課題:
下にある小説の感想を二文でまとめること。

小説家としてデビューしたもののパッとしない毎日の夏子。

そんな中、夏子の心の中に湧き上がる思いが・・・

 

「自分の子どもに会いたい」

 

しかし恋人のいない夏子は

AID(非配偶者間人工授精)について調べ始める。

そう、ちょうど8年前、姉の巻子が

とりつかれたように豊胸手術について調べていたように。

 

実際にAIDで生まれて苦しむ人々との出会い。

自分は何のために子どもを望んでいるのか?

揺れ動く自分の心に真摯に向き合う中で夏子の出した答えとは。

 

 

 

『乳と卵』はとにかく読みづらさが先に立って

あんまり入っていけなかったけど、

本作は、対照的に、しつこいくらいの事細かな心理描写で

なかなかなボリュームだった。

 

どの部分に、誰の言葉に、引っかかるかは、人それぞれだと思うけれど、

 

私の一番の感想は

「巻子はほんといい人だな〜!」

 

あんなに繊細だった思春期前の緑子が

溌剌とした明るい若者に成長しているのが何よりよかった。

夏子も緑子も、巻子の愛情をいっぱい受けているのが分かる。

 

善さんにも光が当たりますように

というより、善さん自身が光に気づけますように

望んでいなくても、

生まれたからには死ぬまで生きていくしかないのだから

闇に沈まないで、しぶとく光の方へ進んでほしいと思う。

 

正直、善さんにしろ逢沢さんにしろ

問題の本質はAIDではない気がしたけれど。

(保存済みの項目)
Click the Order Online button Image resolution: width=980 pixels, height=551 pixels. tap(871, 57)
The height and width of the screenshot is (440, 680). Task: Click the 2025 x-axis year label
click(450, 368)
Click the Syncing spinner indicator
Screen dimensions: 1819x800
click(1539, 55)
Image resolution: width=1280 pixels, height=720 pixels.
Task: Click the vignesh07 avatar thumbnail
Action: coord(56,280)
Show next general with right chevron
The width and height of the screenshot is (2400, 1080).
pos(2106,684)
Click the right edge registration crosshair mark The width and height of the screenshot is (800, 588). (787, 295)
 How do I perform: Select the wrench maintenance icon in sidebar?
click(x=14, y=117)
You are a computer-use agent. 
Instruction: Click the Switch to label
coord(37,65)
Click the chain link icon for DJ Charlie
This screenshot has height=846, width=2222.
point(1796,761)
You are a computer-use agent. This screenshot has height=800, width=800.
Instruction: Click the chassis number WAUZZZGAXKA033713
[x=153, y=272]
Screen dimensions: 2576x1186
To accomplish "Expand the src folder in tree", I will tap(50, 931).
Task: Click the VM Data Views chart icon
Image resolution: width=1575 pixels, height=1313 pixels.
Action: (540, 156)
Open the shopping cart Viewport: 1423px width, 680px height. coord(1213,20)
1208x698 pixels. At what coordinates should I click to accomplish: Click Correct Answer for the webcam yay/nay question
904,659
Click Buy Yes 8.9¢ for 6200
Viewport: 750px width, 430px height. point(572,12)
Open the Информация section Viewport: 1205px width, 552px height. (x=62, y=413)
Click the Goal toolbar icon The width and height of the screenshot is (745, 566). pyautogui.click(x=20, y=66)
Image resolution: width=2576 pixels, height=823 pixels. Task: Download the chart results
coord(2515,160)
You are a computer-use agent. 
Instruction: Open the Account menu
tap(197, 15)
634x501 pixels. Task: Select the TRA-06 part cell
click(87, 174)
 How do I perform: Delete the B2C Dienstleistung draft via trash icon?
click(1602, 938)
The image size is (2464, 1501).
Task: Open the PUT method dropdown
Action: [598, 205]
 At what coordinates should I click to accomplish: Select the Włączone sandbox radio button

回答:
小説家としてデビューしたもののぱっとしない毎日を送る夏子は、自分の子どもに会いたいと思うようになり、恋人がいないためAID(非配偶者間人工授精)について調べ始め、AIDで生まれて苦しむ人々と出会いながら揺れ動く自分の心に向き合う。書き手は、本作が『乳と卵』とは対照的に事細かな心理描写でボリュームがあったと述べ、巻子はいい人だというのが一番の感想で緑子の成長が何よりよかったとする一方、善さんや逢沢さんの問題の本質はAIDではない気がしたと記している。